Probability distribution seemed like it was one of the interesting topics in data analytics course , well that was before we entered the numbers and calculations aspects. Probability distribution is knowing how the numbers are spaced out or how they occurred within the data generating process. This is seeing how the numbers are distributed within range. It is the mathematical function that gives the probabilities of occurrence of different possible outcomes for an experiment.

There are 4 types of probability distribution

- Random variables
- Discrete probability distribution
- Binomial probability distribution
- Poisson probability distribution

Random variables: A random variable is a numerical description of the outcome of an experiment. Randomness can take any form. Therefore, a random variable can take any value. Simply put, anything that is defined by outcomes, as long as you think about it, you can say it is a random variable. It may also represent uncertainty, such as measurement error.

Examples are:

- Entering into a competition and not knowing if you will win or lose.
- What is the outcome of advertising jingles, will it increase sales or reduce sales or remain same at status quo.

There are three types of Random variables:

- Discrete random variables
- Continuous random variables
- Mixed random variables

A random variable may assume either a finite number of values or an infinite sequence of values or both.

Discrete random variables: a discreet random variable is one that deals with countable numbers of distinct values, they are usually counted.

The probability distribution of a discrete random variable is a list of probabilities associated with each of its possible values. It is also called the probability function. Example: the number of students in a class, the number of children in a family.

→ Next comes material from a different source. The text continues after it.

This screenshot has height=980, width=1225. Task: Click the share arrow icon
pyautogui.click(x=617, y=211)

Continuous random variables: a continuous random variable is one which takes an infinite number of possible values. Continuous random variables are most time measurement. It is anything you can measure. For example Let x = the number of television sets sold at the store in a day, where x can take the values of 0, 1, 2, 3, 4, ………, Although we can count the number of customers that come to the store there is no limit to the number that can come in a day.

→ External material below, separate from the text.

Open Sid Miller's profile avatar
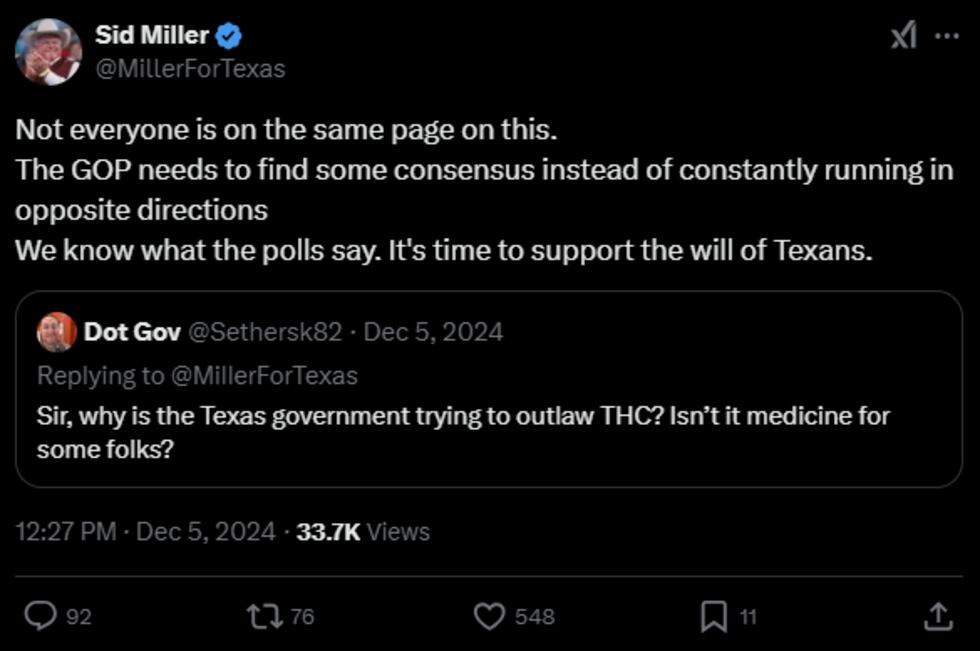Screen dimensions: 980x651 48,51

The major distinction between a discreet random variable and a continuous random variable is that you can count the outcomes of a discreet random variable while what you cannot count is a continuous random variable.

Discrete probability distribution

This is the probability distribution for a random variable that describes how probabilities are distributed over the values of the random variable. It shows the likelihood of occurrence of each possible value of a discrete random variable. We can describe a discrete probability with a table or graph.

Binomial probability distribution

The binomial distribution is a probability distribution that summarizes the likelihood that a value will take one of two independent values under a given set of parameters or assumptions.

The distinct features of the binomial distribution are;

- The experiment consists of a sequence of’ ‘n’ identical trials.
- Two outcomes, success and failure are possible on each trial
- The probability of a success denoted by P, does not change from trial to trial.
- The trials are independent.

This topic is quite intriguing and I will continue on the elaboration in another write up.